◆ Given data ◆
## begin

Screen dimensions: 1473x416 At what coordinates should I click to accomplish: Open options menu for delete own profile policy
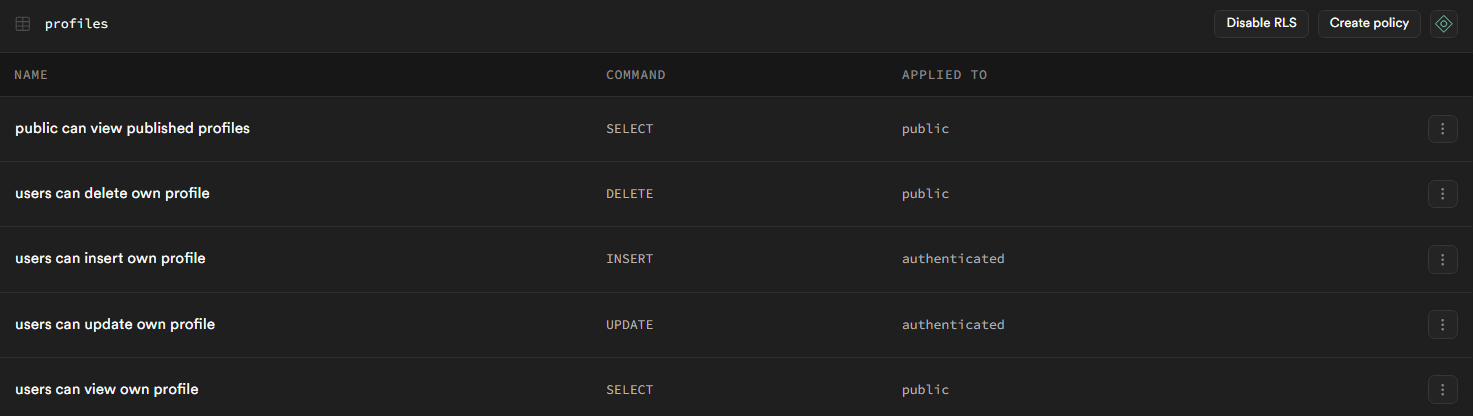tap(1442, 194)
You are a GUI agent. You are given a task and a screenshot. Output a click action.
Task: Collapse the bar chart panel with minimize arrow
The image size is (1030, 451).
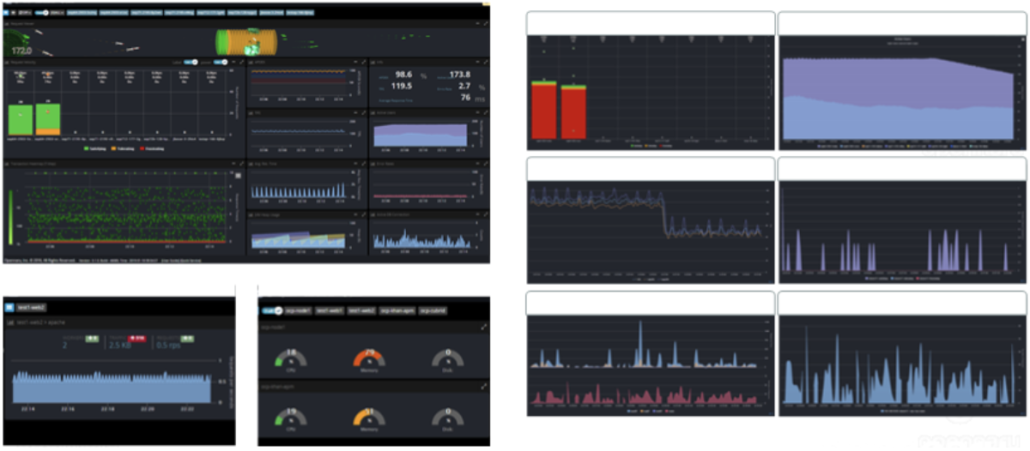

## end

◆ Stated goal ◆
Please copy all of the data above word for word, leaving out the pictures.

◆ Task response ◆
Screen dimensions: 1473x416 At what coordinates should I click to accomplish: Open options menu for delete own profile policy
tap(1442, 194)
You are a GUI agent. You are given a task and a screenshot. Output a click action.
Task: Collapse the bar chart panel with minimize arrow
The image size is (1030, 451).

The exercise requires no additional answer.